“Fasten your seatbelts!”
“Please keep your hands and arms inside the monorail at all times.”
“Should the cabin lose pressure, oxygen masks will drop from the overhead area. Please place the mask over your own mouth and nose before assisting others.”
Okay, we’re just trying to set the tone for the next couple of months. There’s some bad road between now and the end of the year. That’s because the American divide is as sharp as ever.
- There will be a bruising battle over the Supreme Court vacancy, one that could very well make the confirmation of Justices Thomas and Kavanagh look tame. Commentator Glenn Harlan Reynolds wrote in USA Today this week that “When your political system can be thrown into hysteria by something as predictable as the death of an octogenarian with advanced cancer, there’s something wrong with your political system.”
- Already hordes of lawyers, protestors and ruffians are lining up in precincts and states across the land to drag out the presidential election. Those who remember the 2000 Bush-Gore contest know that the presidency isn’t necessarily decided on election day. To say that we could face a Constitutional crisis is to understate a grim outlook.
- We haven’t seen the end of the “mostly peaceful protests,” and uncontained street violence in our major cities, and expect them to continue for some time. Postal workers in Chicago where mail carriers have been shot are threatening to stop mail deliveries. “Neither snow nor rain nor heat nor gloom of night stays these couriers from the swift completion of their appointed rounds,” but barbarians can even stop the mail.
- Battle lines have been drawn in the Covid lockdown divide, and at least in some places, things are about to come to blows. Notice for example that in England the military is being call in to help enforce lockdown restrictions.
And then there are the economic issues, unknowns about the recovery and knowns about the mushrooming debt and the rampaging Federal Reserve.
Our point is this: troubled times makes gold more desirable. They make the price go higher.
Watching the dollar bounce higher has created a correction in precious metals prices, and an opportunity to buy at prices from a few months back. But the dollar bounce has done nothing alter the fundamentals of deficits and debt.

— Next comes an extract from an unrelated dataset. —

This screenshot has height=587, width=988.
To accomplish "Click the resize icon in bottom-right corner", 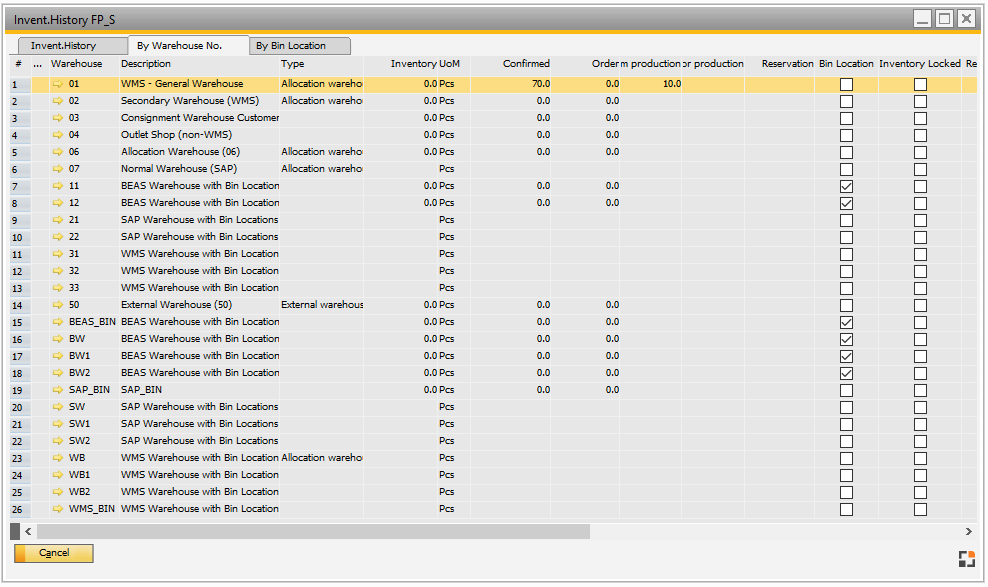I will [x=966, y=559].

And it will not ease the social conditions that threaten us.
We’ll leave you with a few recent price forecasts, none of which explicitly take into consideration highly volatile social conditions in the US.

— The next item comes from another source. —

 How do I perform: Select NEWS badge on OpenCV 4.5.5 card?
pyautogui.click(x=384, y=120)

Last week we told you about the forecast from a senior Bloomberg Intelligence Commodity Strategist who expect to see gold at $7,000 by 2020.

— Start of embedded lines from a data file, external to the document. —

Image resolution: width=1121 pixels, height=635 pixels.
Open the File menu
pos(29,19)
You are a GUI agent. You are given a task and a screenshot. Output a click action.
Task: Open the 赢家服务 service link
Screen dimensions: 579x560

Mike McGlone says that gold in on an even more sound footing for higher prices that it was “at the onset of the 2001-11 and post-financial-crisis bull markets.”
As a friend reacted to the forecast. “That’s more than a thousand dollars a year” in gains.
Another observer, Yeoh Choo Guan, UBS head of Asean Global markets, sees gold trading between $1,850 and $2,100 next year. Despite the perhaps intentionally understated forecast, Yeoh said on CNBC, “We are very bullish on gold. We think that the prices will go higher and what is interesting is we think it will stay higher for longer than expected.”
Finally a longer term and higher price projection. Charlie Morris is an investment manager at UK-based Atlantic House Fund Management. He sees a combination of interest rate and inflation factors driving gold to $7,345 by 2030, with a market performance similar to the inflationary 1970s.